Goal
Copy everything from "You are a GUI" down to "coord(481,287)" in the listing below, replacing "green" with "blue" and leaving all else unchanged. Omit the pictures from your answer.

Extracted material
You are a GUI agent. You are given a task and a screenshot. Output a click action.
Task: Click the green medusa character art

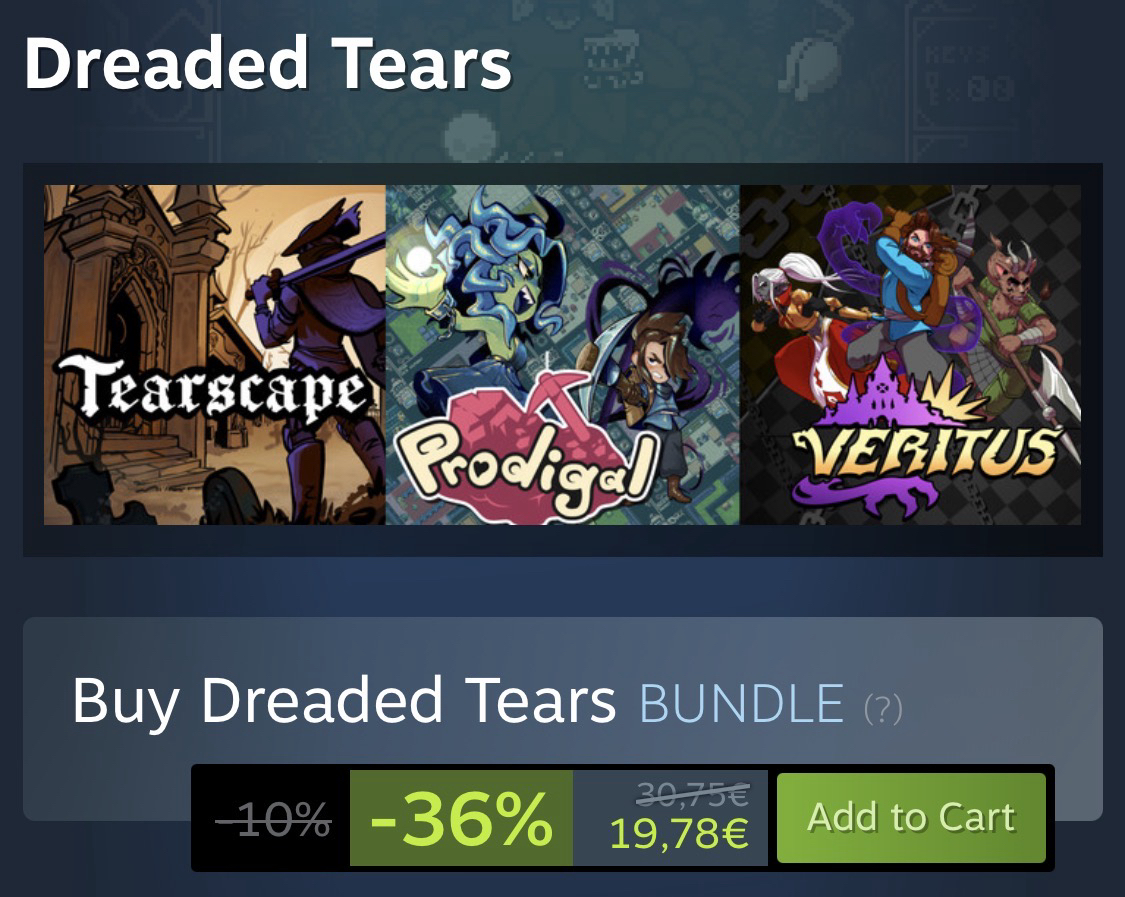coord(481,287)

==

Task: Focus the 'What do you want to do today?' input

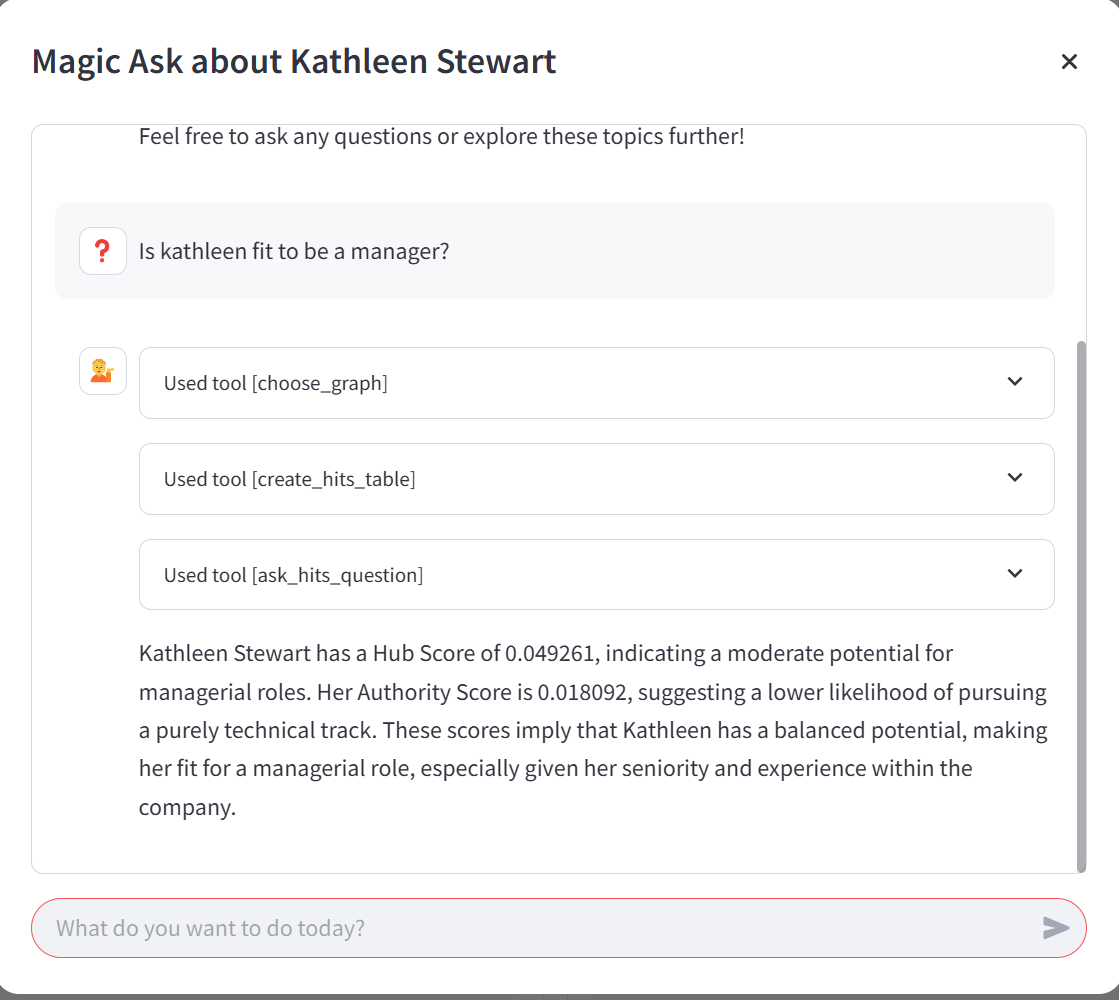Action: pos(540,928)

Exercise result
You are a GUI agent. You are given a task and a screenshot. Output a click action.
Task: Click the blue medusa character art

coord(481,287)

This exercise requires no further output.